Tuesday

Epitaph for My Granma

It’s my maternal granma. Last two days were very trying for the whole family, as we could not help my granmaa in any way to ease her. The only thing we could do was pray that her sufferings come to an end. And, the only solace is that she passed away on a day that is supposed to be holy as per Hinduism.

After speaking to my parents in the morning, today I thought that mentally, I was prepared to hear the news. But, within few hours, when I saw my dad's number flashing on my mobile while driving, I suddenly felt cold and tired. After hearing the news, kept calling my family members just to relieve my restlessness.

Small things and incidents are deeply etched in my memory. She used to tell that as a preteen, I used to scare her by my tomboyish behavior. To tame me down, she put me in religious classes, where I was taught Suriya Namaskar and then transcendental meditation. 

What a lady she had been! Her bluish gray eyes were warm and stern, and I used to long that at least my kid should inherit it. She was my first inspiration, especially in handling dire circumstances. She had unshakable faith that things will turn around as we wish.

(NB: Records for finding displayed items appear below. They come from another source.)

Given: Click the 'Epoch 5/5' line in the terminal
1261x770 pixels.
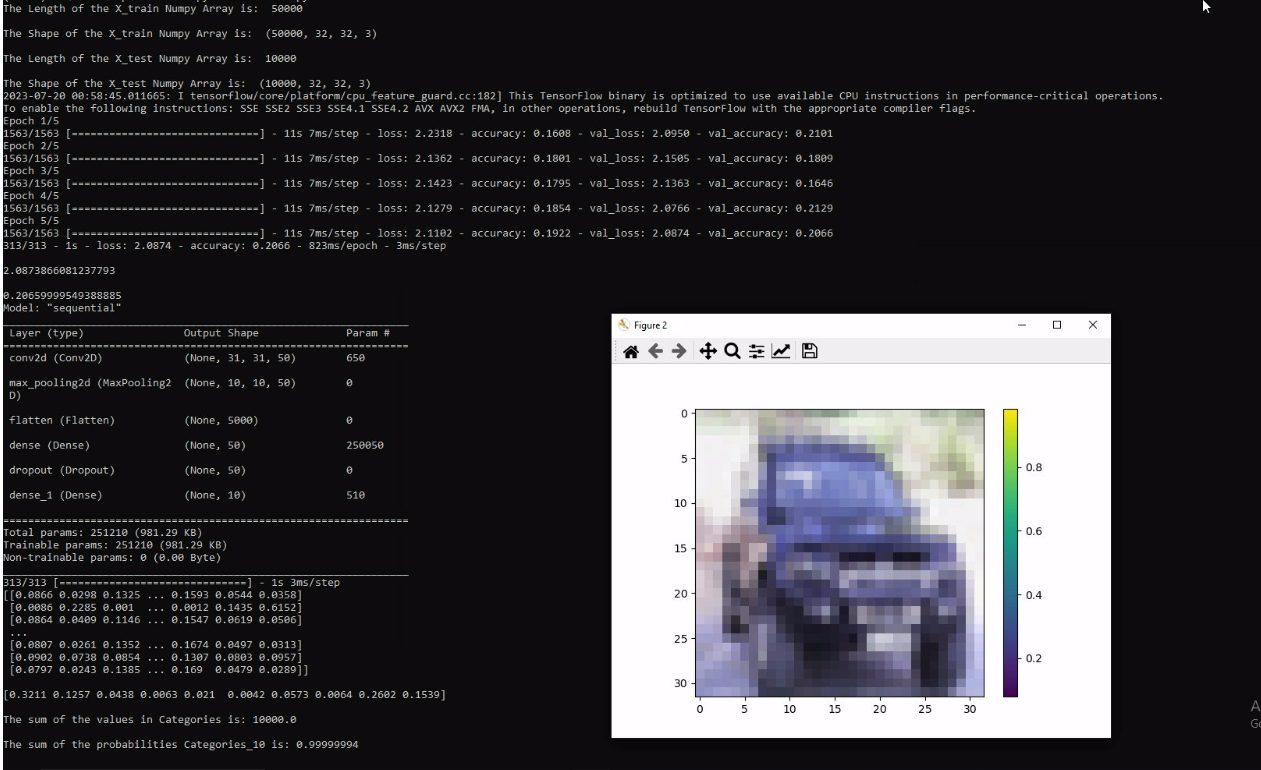Looking at the screenshot, I should (x=32, y=221).
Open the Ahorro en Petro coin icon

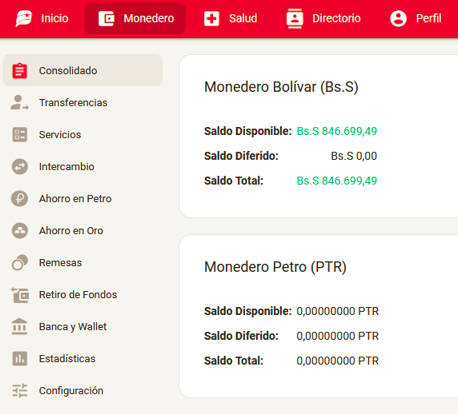point(20,199)
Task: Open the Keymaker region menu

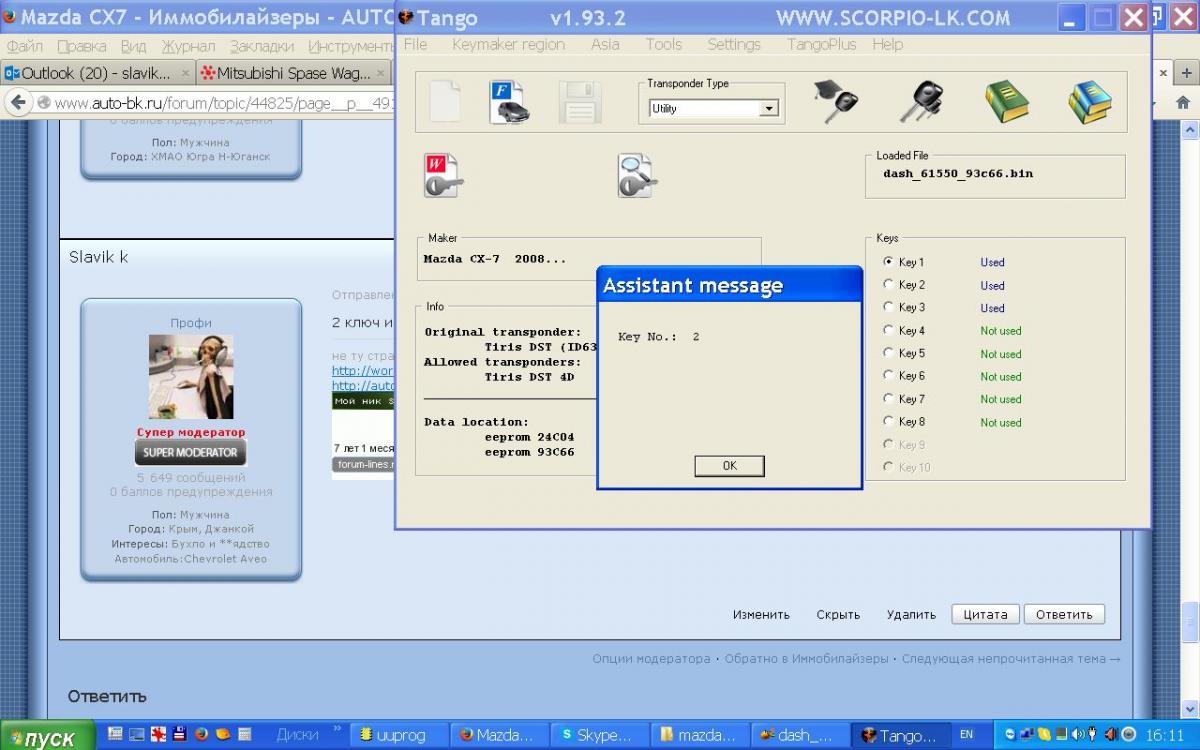Action: click(508, 45)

Now, I realize the pangs of being an expat. It is a matter of few hours flight trip to home country, but due to our current plans, unable to go there and do my last rites, as the only granddaughter. This is what we choose, when we become expats.

3 comments:

Srinivas said...

Our deep hearted Condolences.

De'Little Ones said...

You must have missed her a lot. Condolences to your family.

VaishVijay said...

Thank you Sri, Lili, Grace and other friends who consoled me online and by phone.